-- Start --
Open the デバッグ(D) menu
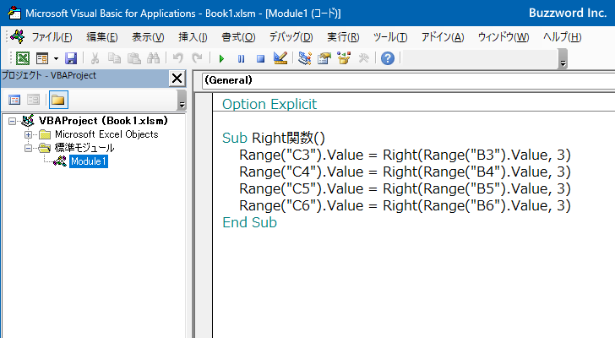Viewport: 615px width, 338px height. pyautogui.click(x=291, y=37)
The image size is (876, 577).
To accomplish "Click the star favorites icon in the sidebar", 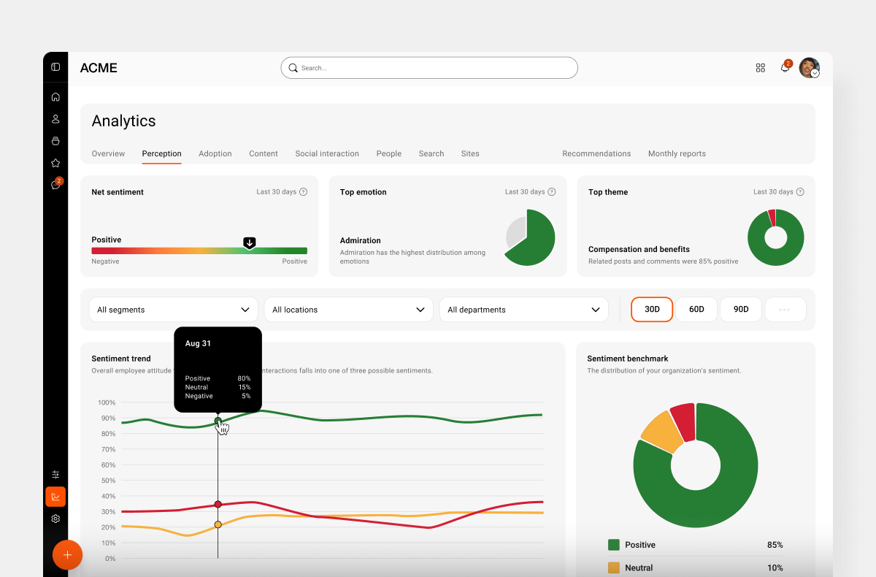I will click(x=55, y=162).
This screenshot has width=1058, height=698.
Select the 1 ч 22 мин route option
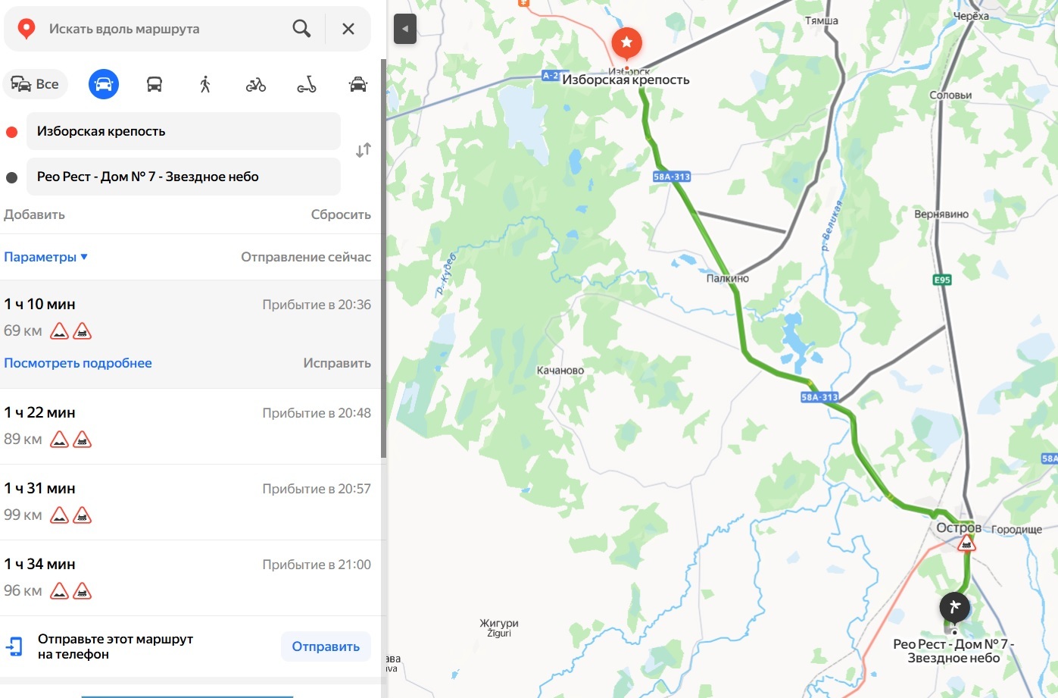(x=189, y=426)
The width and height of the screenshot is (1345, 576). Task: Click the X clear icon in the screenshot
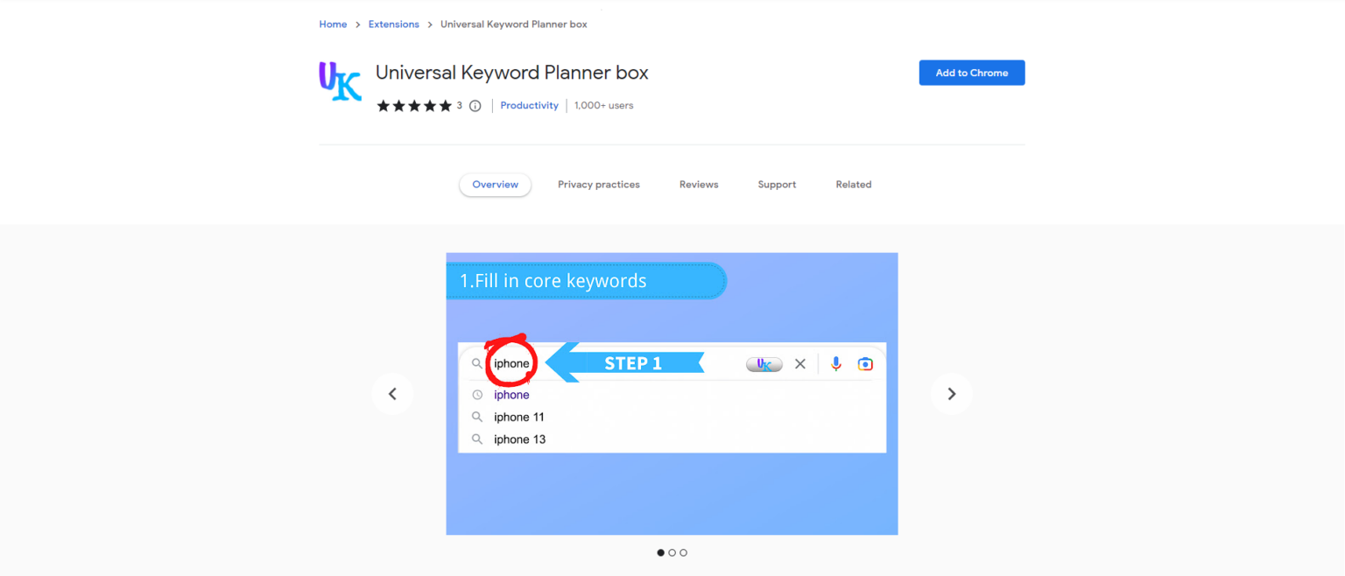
-- End --
* [Exercise brief]:
Filter the lines above, keeping every line that contains the string "screenshot". Treat the match as case-sensitive.

* [Solution to the problem]:
This screenshot has width=1058, height=698.
The width and height of the screenshot is (1345, 576). Task: Click the X clear icon in the screenshot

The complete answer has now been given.